■ **The task**: Go through the material below and please tally the lines that hold the word "Given"; the number alone is the answer.

■ **Supplied records**:

.....

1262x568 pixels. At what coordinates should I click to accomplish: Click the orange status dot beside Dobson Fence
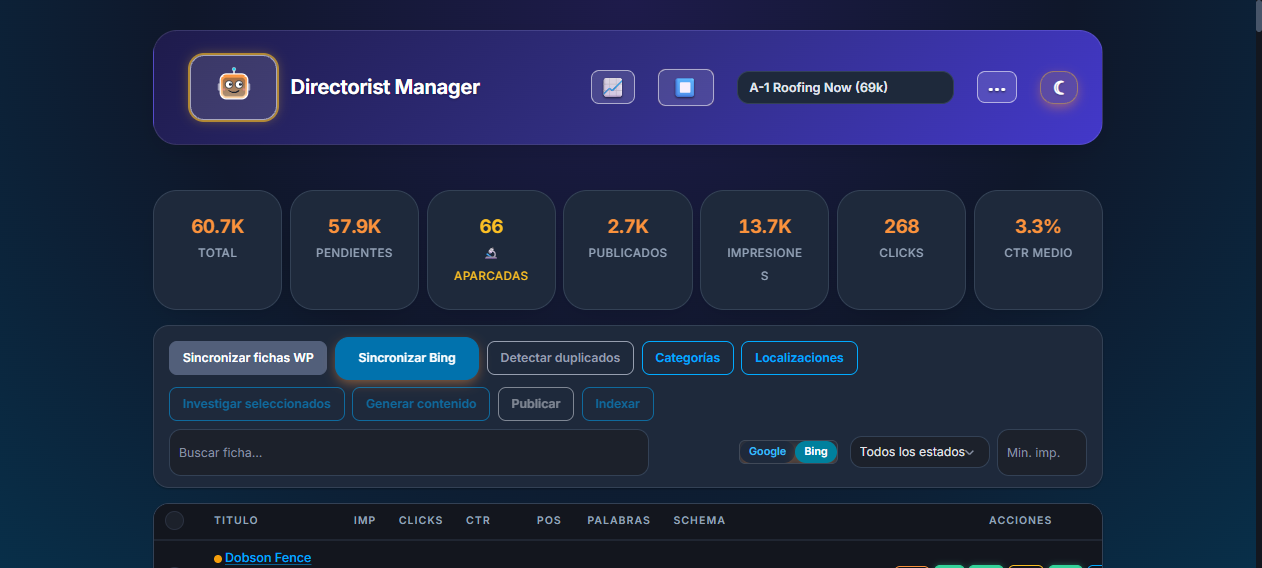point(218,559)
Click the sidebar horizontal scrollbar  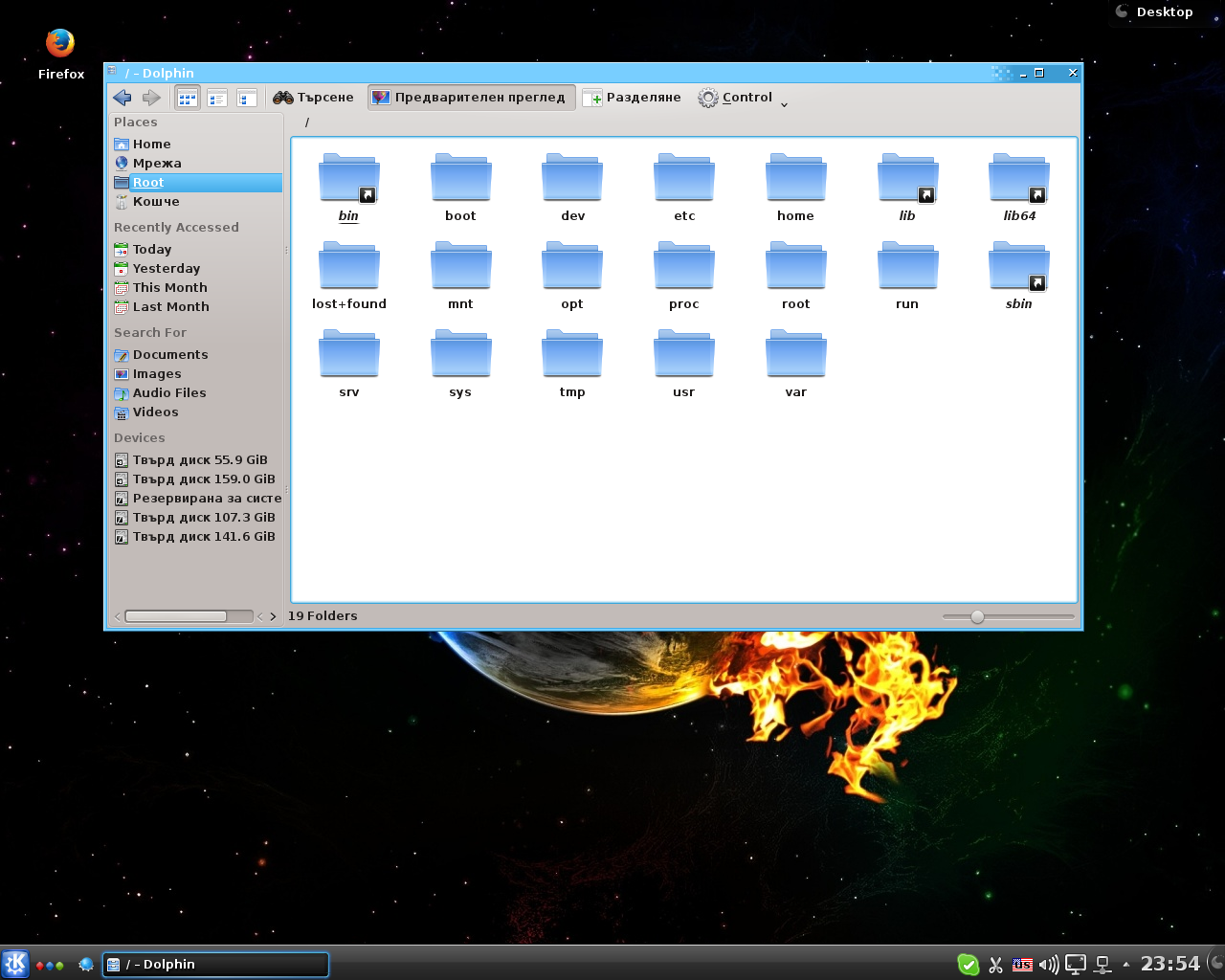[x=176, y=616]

.....

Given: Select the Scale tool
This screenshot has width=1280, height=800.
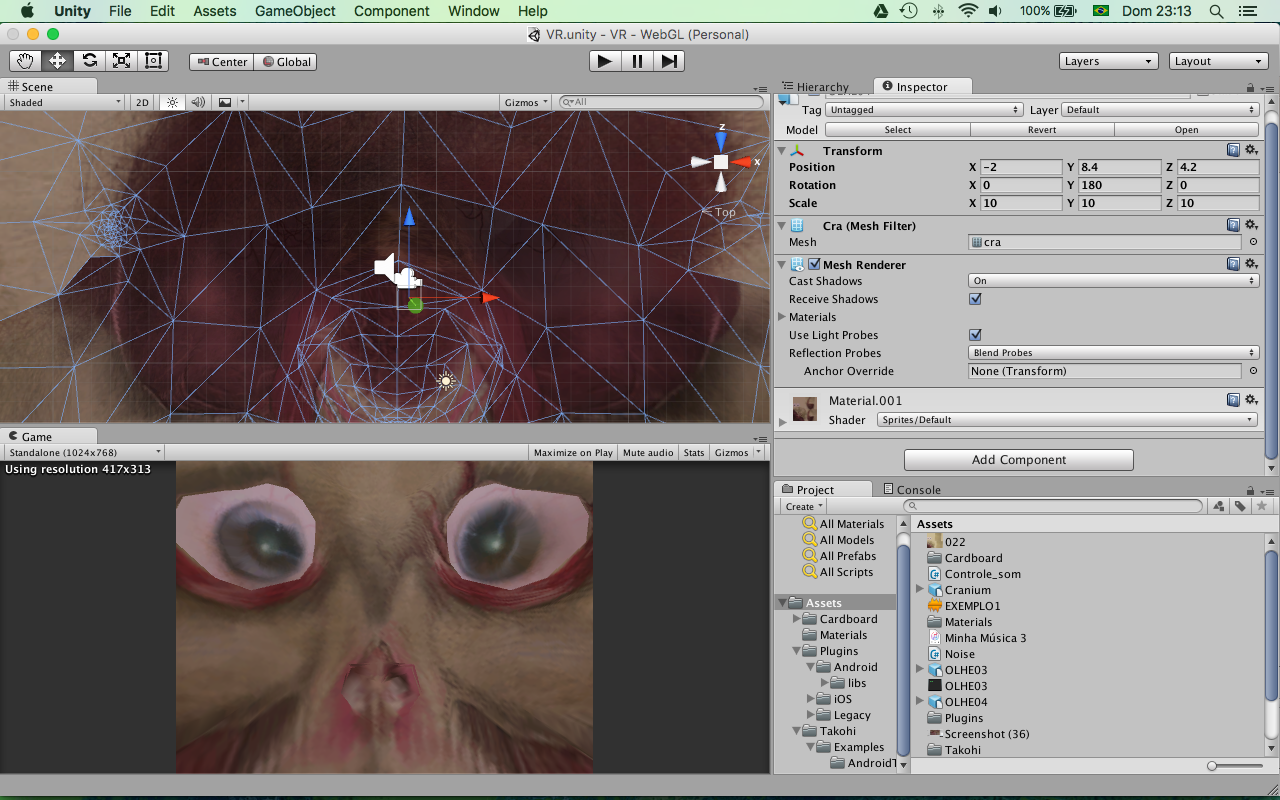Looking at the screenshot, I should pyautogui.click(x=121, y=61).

.....

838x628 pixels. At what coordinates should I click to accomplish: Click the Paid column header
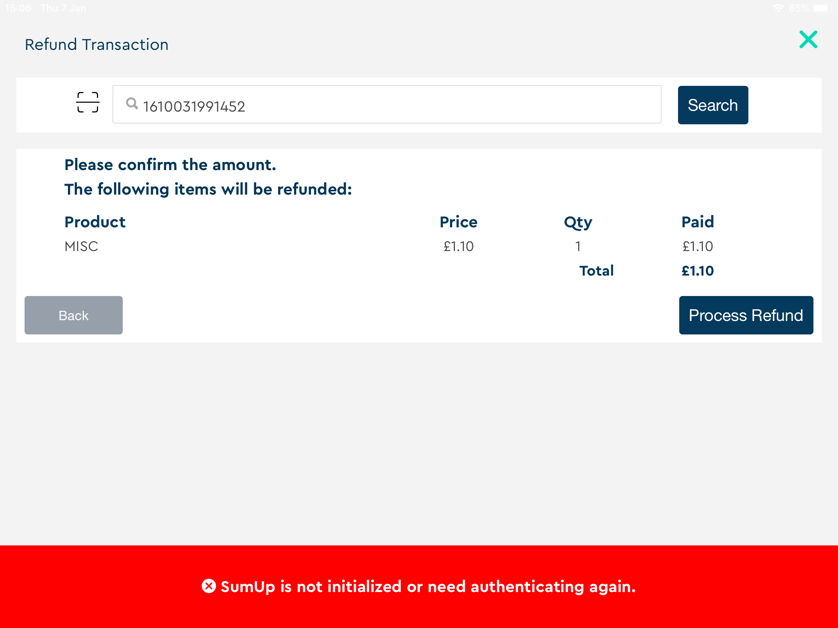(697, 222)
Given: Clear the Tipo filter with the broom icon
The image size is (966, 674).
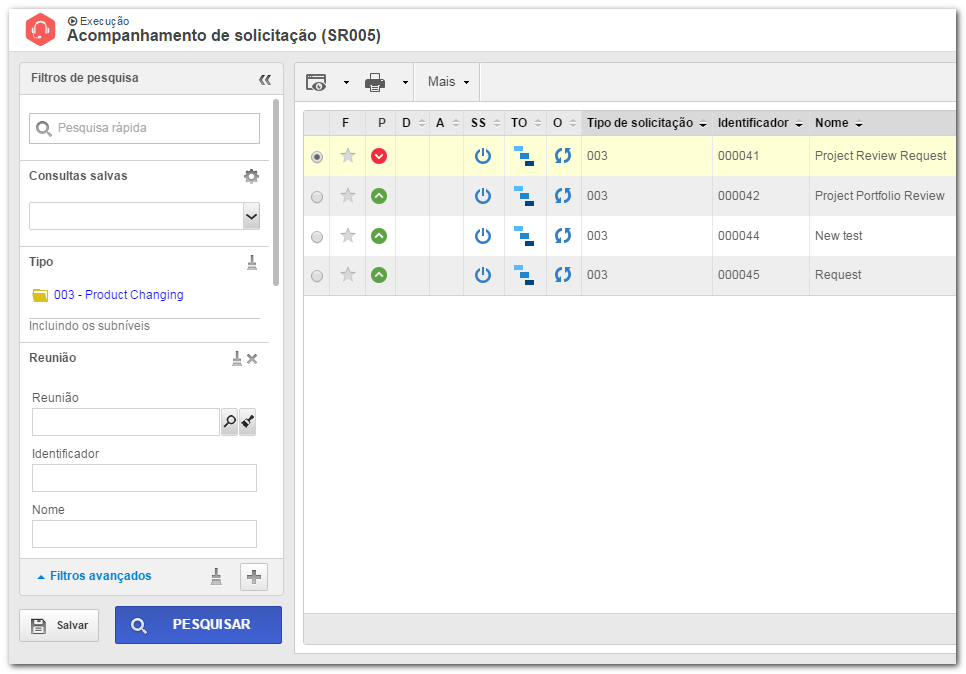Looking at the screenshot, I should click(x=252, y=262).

.....

■ **Task response**: 2